Burgess Hill  Girls (previously named Burgess Hill School for Girls) is an independent, girls-only day  and boarding school for girls aged between 2½ and 18 years (full boarding is offered from 11 years), founded in 1906 by Miss Beatrice Goode. The school is located in Burgess Hill, West Sussex, having moved to its present location in 1928. The school also has boys attending the nursery.

Overview

The multi-building school is situated on Keymer Road, in the West Sussex town of Burgess Hill, and is a five-minute walk from Burgess Hill railway station, which is on the Brighton Main Line. Coaches and minibuses collect girls from outlying areas in Sussex.

The school was last visited in 2014 by the Independent Schools Inspectorate. The main findings were that the school met its aims successfully and the achievement and personal development of all pupils was excellent. The school met all the requirements of the Independent School Standards Regulations (2010) but did not meet all the National Minimum Standards for Boarding Schools (2013). The majority of boarders were found by the report to be from Nigeria and China.

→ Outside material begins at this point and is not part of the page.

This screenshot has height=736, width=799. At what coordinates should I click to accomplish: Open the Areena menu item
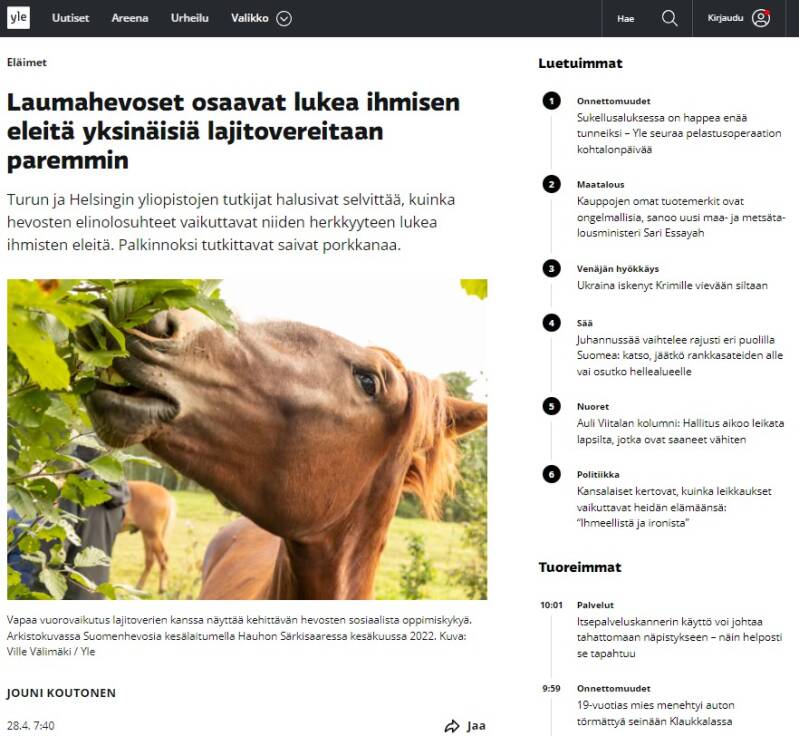pos(130,18)
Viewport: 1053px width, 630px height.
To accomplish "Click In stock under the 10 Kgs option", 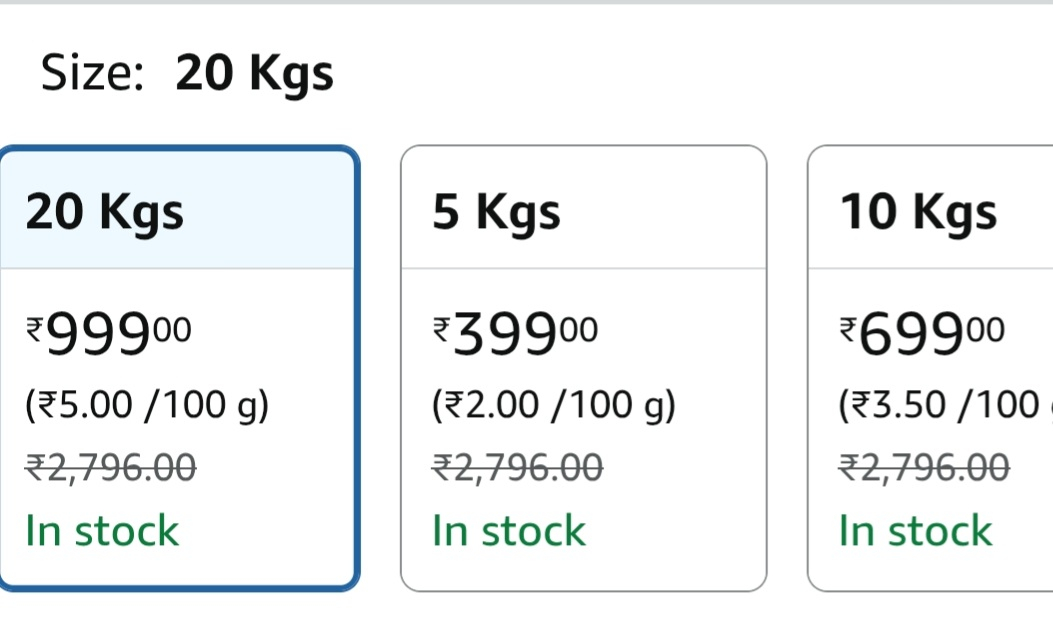I will [916, 530].
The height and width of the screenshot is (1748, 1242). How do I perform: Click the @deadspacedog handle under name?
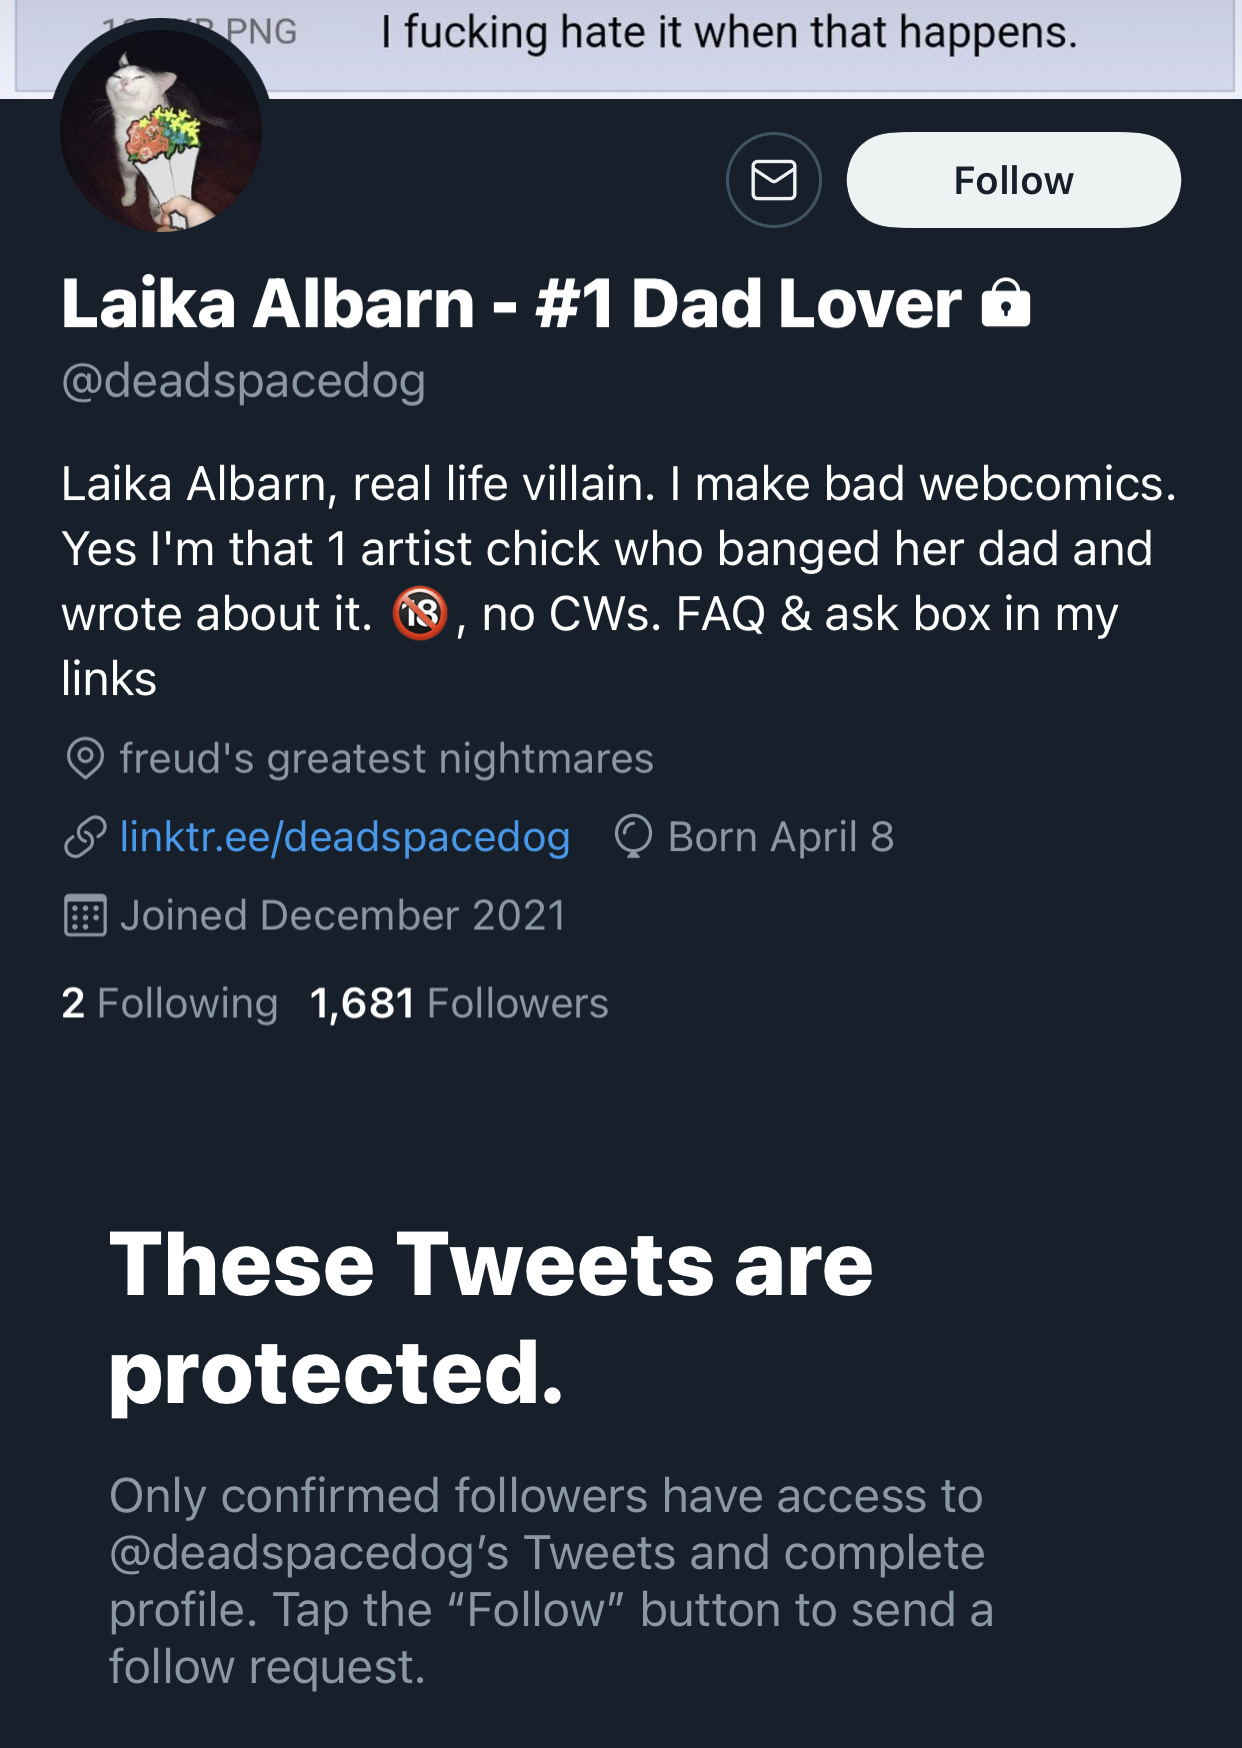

Mrs Kathryn Bell (Head 2014–2017) took the place of Mrs Ann Aughwane (Head 2006–2014) in 2014. In September 2015, she rebranded the school, changing its logo, colours, and name. The name changed from Burgess Hill School for Girls to Burgess Hill Girls.

After 11 years as Deputy Head, Mrs Liz Laybourn became Head in 2017 until she retired in 2022.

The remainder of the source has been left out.